Stability, skilled labour and infrastructure top locational factors for foreign affiliates [Archives:2007/1113/Business & Economy]
UNCTAD Investment Brief
Number 3 2007
Macroeconomic and political stability are the most important locational factors according to the Worldwide Survey of Foreign Affiliates conducted by UNCTAD and the World Association of Investment Promotion Agencies (WAIPA). While generally optimistic about the future prospects for more investment in their respective host countries, executives of foreign affiliates also stressed the importance of access to skills, low corporate income taxes and high-quality telecommunications. Most affiliates called for policy improvements in the regulatory and institutional environment. They also called for lower taxes.

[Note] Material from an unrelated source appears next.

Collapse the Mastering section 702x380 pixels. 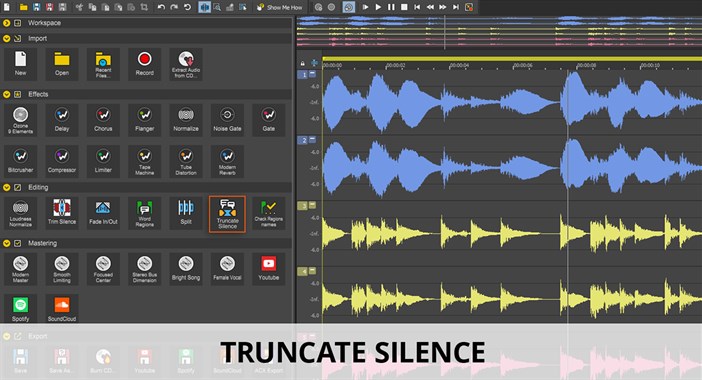(6, 243)
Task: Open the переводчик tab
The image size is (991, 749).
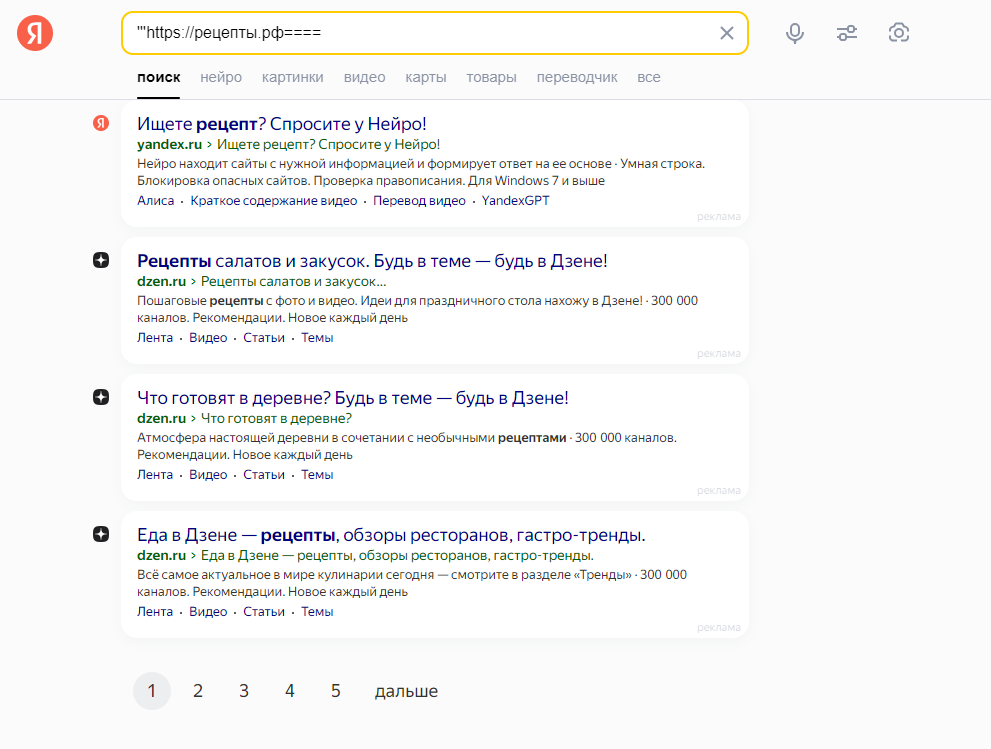Action: [x=577, y=77]
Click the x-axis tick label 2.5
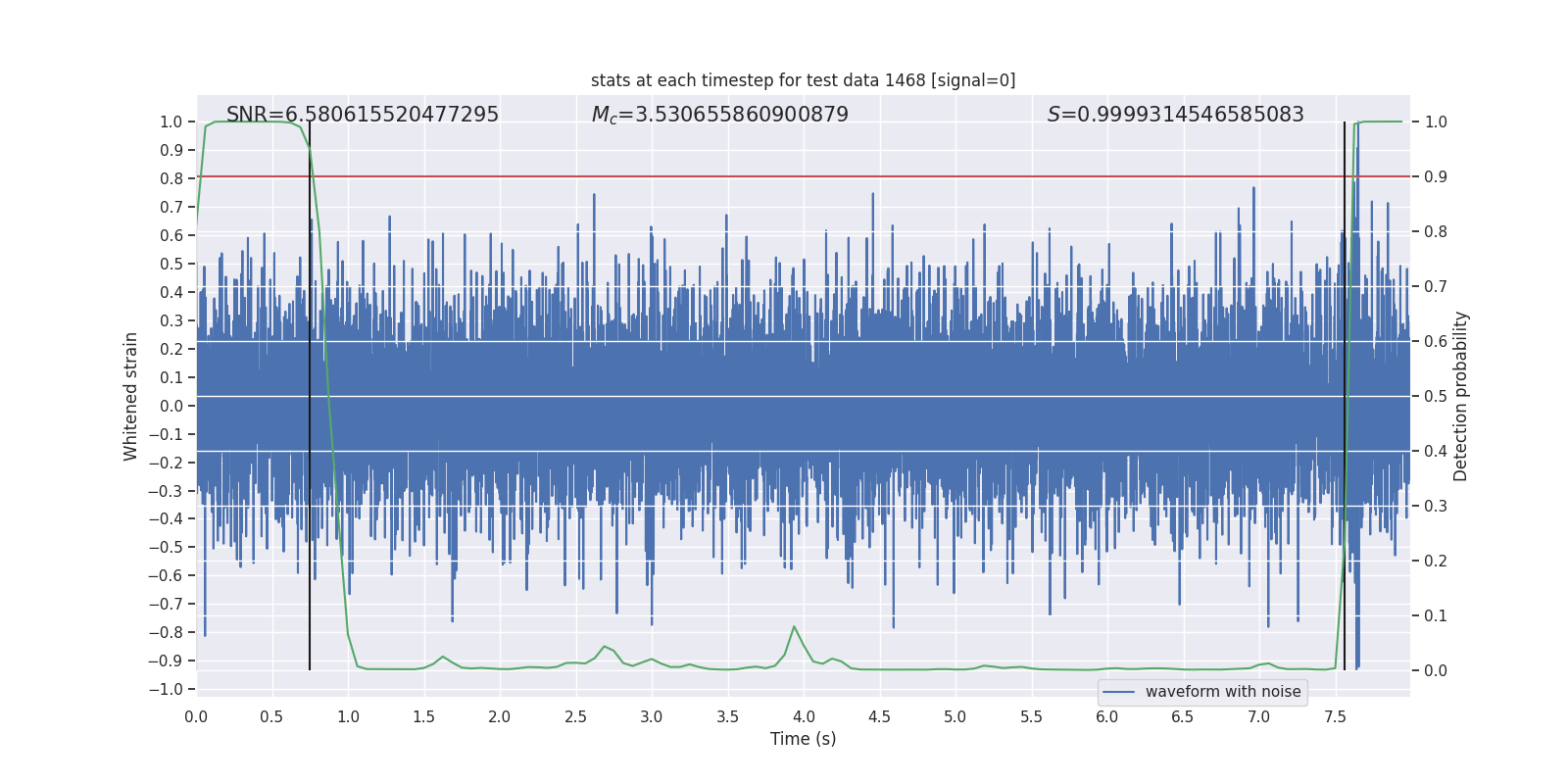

Executives of foreign affiliates of transnational corporations (TNCs) often play an important
role when investment decisions are made. Their views on the local investment
environment are transmitted to headquarters and taken into account when different locations are considered for new and expansion investments or for the downsizing of existing operations. Against this background, UNCTAD and WAIPA jointly conducted the Worldwide Survey of Foreign Affiliates from February to April 2007. This first study of its kind aimed to examine the views of foreign affiliates with regard to investment prospects and local business environments in host economies. The questionnaire was sent to chief executive officers (CEOs) of 850 foreign affiliates. A total of 96 CEOs completed the questionnaire, a response rate of 11 per cent. The distribution of responses corresponded relatively well to that of the full sample, although Latin America was somewhat underrepresented.
Bright investment prospects
Most respondents were optimistic regarding the prospects of new investments in their host economies. About 76 per cent expected their investments to increase, while only 7 per cent expressed the opposite view. Almost a third of the foreign affiliates predicted a large increase in their investments in the host country during the period 2008-2010. UNCTAD obtained similar findings in its World Investment Prospects Survey 2007-2009 of parent companies of TNCs. More than two thirds of the responding companies in that survey expected their foreign direct investment expenditures to increase each year until 2009. A third of the respondents expected an increase of more than 30 per cent (www.unctad.org/en/docs/wips2007_en.pdf).
Investors yearn for stability
CEOs of foreign affiliates were asked to rank various locational factors according to their importance in investment decision-making. Macroeconomic and political stability were given the highest average score of 4.3 (see figure 1).
This applied to foreign affiliates across regions and industries. Other factors deemed very important include the quality of telecommunications, the supply and costs of skilled labour, corporate taxes, and banking and other financial services. At the other end of the spectrum, one finds rail and sea transportation, availability of natural resources and the supply and costs of low-skilled labour. However, the results depend on the industry. For example, rail and sea transportation and access to natural resources were considered important by foreign affiliates in resource-based industries.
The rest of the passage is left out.